CONSEGNE —
1. Nel brano sul potere delle parole, che cosa ha incontrato anni fa chi scrive, rimanendone affascinato?
2. Trascrivi dal brano sul potere delle parole il tratto che va da "Tipologia A: alunni" fino a "cui si rivolgono.".
== TESTO DA LEGGERE ==
Il potere delle parole

Cronache elementari

Quando ero una bambina – e ancora non sapevo che avrei fatto la maestra – le parolacce che si usavano di più nella mia scuola erano quelle che potremmo definire basic: cretin*, stupid*, scem*.
Se un amico ti offendeva c’erano frasi prèt-à-porter di facile utilizzo: Non mi hai fatto niente, faccia di serpente – Non mi hai fatto male, faccia di maiale – Chi lo dice lo è cento volte più di me.
Probabilmente, in contesti diversi dal mio, le cose andavano diversamente, e volavano parole anche più pesanti.
Ora che sono maestra noto spesso, nei bambini, due tipologie di atteggiamenti.
Tipologia A: alunni totalmente incapaci di reagire di fronte a un’offesa o a un insulto. Per loro la soluzione è ricorrere sistematicamente all’intervento dell’adulto di riferimento.
Tipologia B: alunni iper-reattivi, che insultano pesantemente anche per una minima cosa, arrivando a coinvolgere nelle loro invettive anche i familiari stretti del malcapitato cui si rivolgono.
Anni fa ho avuto la fortuna d’incontrare sul mio cammino la Comunicazione Nonviolenta di Marshall Rosenberg e ne sono rimasta affascinata. Molti dei problemi di noi esseri umani dipendono da una difficoltà di comunicazione. Con noi stessi e poi con gli altri.
===
== MATERIALE FORNITO ==
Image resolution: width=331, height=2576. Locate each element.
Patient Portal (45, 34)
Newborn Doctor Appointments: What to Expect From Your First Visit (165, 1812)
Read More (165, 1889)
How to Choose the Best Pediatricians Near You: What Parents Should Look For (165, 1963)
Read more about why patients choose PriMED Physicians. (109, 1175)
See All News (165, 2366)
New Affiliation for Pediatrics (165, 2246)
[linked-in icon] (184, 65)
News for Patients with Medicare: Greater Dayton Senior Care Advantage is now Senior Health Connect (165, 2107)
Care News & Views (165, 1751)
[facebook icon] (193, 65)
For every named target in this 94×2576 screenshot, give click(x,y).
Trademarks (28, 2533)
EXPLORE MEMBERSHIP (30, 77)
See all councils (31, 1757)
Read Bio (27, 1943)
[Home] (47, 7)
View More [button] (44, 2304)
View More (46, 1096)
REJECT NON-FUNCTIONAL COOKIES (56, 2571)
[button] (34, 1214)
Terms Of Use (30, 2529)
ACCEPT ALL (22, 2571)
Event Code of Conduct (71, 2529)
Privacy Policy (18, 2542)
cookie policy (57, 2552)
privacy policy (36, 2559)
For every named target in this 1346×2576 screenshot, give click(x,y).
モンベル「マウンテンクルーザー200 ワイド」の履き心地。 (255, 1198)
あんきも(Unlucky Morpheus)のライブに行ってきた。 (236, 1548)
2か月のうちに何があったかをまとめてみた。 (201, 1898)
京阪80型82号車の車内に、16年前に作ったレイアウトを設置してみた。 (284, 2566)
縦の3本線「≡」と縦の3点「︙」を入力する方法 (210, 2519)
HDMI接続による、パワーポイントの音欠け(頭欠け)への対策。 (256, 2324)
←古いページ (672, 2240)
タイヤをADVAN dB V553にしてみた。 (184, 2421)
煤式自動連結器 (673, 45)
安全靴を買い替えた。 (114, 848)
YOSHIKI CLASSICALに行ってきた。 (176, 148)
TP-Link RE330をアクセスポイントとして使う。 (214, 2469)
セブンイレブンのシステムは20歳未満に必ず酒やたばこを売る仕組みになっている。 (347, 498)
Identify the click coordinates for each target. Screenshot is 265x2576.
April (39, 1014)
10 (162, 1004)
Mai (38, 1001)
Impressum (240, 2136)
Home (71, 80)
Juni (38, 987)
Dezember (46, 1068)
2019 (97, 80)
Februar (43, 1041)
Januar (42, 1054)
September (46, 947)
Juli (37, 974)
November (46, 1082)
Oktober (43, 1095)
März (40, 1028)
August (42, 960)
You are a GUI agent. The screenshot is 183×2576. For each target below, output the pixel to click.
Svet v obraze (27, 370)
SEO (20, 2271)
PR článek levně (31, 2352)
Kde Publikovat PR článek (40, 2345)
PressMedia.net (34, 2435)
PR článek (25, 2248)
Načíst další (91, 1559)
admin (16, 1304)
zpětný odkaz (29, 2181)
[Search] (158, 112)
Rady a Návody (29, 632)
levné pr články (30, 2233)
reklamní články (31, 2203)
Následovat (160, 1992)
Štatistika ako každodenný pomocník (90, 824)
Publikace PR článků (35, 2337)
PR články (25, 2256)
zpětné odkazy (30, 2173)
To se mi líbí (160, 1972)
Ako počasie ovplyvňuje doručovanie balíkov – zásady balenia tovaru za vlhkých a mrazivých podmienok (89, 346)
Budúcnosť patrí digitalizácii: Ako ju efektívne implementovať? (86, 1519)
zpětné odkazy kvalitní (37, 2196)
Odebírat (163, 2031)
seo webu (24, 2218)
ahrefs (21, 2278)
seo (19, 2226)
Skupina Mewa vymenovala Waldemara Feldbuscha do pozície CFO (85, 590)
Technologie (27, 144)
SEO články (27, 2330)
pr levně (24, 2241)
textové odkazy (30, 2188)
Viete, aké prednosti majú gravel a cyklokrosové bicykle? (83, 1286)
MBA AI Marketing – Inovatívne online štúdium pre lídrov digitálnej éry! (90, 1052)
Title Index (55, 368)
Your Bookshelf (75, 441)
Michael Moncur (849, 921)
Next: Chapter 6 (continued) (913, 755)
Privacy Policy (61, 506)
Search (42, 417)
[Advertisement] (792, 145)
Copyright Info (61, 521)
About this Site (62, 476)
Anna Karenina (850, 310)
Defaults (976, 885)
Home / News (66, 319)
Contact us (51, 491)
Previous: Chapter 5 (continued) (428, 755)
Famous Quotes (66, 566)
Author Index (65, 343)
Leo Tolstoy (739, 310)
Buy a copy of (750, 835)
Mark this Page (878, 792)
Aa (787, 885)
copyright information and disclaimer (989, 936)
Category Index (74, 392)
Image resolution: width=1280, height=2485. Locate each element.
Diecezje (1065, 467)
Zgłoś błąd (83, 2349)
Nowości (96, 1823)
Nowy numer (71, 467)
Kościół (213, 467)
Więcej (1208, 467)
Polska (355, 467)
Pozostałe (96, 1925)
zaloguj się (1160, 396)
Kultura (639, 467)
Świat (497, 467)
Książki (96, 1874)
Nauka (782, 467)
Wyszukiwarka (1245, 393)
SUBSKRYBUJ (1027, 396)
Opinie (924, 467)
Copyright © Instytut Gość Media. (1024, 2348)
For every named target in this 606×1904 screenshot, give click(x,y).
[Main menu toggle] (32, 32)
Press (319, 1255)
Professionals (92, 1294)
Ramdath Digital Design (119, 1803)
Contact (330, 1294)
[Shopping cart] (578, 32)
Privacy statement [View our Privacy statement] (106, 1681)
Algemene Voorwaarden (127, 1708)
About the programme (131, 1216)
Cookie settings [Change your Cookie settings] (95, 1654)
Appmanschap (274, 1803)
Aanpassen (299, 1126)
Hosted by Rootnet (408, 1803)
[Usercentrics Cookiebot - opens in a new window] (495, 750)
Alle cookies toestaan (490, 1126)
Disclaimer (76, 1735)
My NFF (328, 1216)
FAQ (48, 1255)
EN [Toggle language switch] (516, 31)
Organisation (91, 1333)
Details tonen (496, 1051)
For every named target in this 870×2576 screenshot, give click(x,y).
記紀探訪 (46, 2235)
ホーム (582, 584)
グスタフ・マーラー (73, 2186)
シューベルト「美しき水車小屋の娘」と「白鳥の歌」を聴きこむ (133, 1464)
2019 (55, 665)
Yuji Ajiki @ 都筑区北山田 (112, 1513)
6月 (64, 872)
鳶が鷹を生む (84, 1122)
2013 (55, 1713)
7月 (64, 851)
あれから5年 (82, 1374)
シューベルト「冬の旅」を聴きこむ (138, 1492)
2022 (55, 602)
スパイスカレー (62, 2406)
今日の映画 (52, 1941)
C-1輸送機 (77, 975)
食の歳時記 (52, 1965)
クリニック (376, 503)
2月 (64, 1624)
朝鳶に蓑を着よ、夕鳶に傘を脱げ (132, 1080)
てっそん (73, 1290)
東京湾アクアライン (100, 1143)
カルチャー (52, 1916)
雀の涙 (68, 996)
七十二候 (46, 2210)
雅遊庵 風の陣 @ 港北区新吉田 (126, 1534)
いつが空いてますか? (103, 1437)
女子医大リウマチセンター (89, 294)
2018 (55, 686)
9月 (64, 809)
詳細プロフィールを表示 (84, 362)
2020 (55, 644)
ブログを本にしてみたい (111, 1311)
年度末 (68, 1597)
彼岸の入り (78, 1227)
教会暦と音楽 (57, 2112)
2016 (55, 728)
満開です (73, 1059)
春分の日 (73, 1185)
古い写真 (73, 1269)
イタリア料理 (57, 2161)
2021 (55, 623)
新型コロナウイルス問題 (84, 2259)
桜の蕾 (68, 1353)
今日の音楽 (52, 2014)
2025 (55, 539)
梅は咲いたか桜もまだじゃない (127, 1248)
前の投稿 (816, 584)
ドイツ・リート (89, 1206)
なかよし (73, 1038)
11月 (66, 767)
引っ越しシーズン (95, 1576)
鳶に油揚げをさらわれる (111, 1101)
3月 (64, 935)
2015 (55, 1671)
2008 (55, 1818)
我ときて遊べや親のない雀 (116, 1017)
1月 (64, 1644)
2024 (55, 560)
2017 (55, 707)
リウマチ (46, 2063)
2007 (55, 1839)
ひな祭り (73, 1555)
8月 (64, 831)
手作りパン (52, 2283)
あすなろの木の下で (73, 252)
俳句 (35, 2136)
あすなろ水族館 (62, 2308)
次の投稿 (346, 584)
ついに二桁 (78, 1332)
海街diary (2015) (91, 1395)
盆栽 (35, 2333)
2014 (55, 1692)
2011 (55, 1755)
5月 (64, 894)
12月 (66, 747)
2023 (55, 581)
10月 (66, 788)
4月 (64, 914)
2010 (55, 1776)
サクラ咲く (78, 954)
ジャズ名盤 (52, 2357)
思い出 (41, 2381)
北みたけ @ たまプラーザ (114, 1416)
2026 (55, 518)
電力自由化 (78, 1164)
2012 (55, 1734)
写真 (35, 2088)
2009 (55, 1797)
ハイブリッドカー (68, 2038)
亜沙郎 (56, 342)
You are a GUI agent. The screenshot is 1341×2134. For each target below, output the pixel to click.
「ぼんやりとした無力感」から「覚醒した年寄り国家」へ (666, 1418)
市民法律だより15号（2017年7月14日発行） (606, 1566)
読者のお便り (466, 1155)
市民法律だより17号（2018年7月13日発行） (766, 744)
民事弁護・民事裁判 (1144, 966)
===
RISPOSTE —
1. La Comunicazione Nonviolenta di Marshall Rosenberg.

2.
Tipologia A: alunni totalmente incapaci di reagire di fronte a un’offesa o a un insulto. Per loro la soluzione è ricorrere sistematicamente all’intervento dell’adulto di riferimento.
Tipologia B: alunni iper-reattivi, che insultano pesantemente anche per una minima cosa, arrivando a coinvolgere nelle loro invettive anche i familiari stretti del malcapitato cui si rivolgono.